I also would like to see standards based on technical merit instead of
manipulation.  I've never seen a standards process where some manipulation
wasn't evident. Citing examples would be meaningless because the outcome is
the same: as said earlier, it comes down to leadership.  This time
manipulation of government procurements are the genesis and changes in
leadership there are clearly indicated.

Contrary to Elliotte's assertion, the engineers are just as capable of
lieing as the marketers.  In some cases they are better at it because they
can make the argument turn on a shaded assumption about obscure details.  At
one point in the 90s, NIST representatives were making claims that hypertext
based on markup could not possibly work.  Running code was provided to show
them it could.

So after so much effort to put standards at the forefront of consensus-based
development, we come back to the original dictum: "running code and rough
consensus".  Sometimes rougher than usual.

But regardless of how the vote goes or how many celebratory articles are
published afterward, OOXML will go forward at some point given the
overwhelming size of the document population and users that can benefit by
it.  With some review, ISO will be improved, and with some comments
resolved, OOXML will be improved.  Choice will be preserved in the market
place and life will go on as usual.

What has changed?  The market is meaner, cynicism is higher, and suspicion
is legion.  Not a fine legacy but perhaps just the zeitgeist in action.


From: Jonathan Robie [mailto:jonathan.robie@redhat.com] 

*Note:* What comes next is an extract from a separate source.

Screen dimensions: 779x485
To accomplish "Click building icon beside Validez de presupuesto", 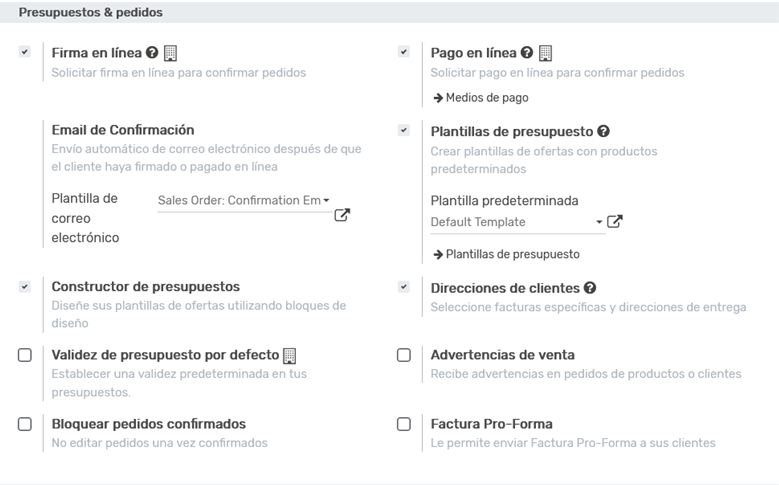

What part of this has changed?

We want our systems to work well together. Standards exist to allow 
things to work together well, and to allow interested parties to arrive 
at agreements for compatibility and interoperability in a fair way. 
Standards bodies work best when they work hard to promote cooperation 
and to limit manipulation. There are always companies trying to 
manipulate the process. In the INCITS process, we've seen this done by 
people on both sides of the issue.

Michael, we've both been in standards for a long time, and you may 
remember a time when one company contacted the boss of every member of a 
particular committee in an attempt to influence a vote. It's not clear 
to me whether they would have won the vote or not if they had not 
interfered, but they lost the vote handily because the members of that 
committee were outraged. For me, that was a shining moment in my 
involvement with standards.

I do not believe that standards bodies are generally corrupt or that we 
have to accept manipulation of standards bodies. I think we're entitled 
to be outraged when people on any side of any issue attempt to 
manipulate the standards process. I also think that I've seen all the 
companies involved in this current fight cooperate productively in 
developing other standards. (And I've certainly enjoyed working with you 
on XML-related standards, I think you've contributed very good work.)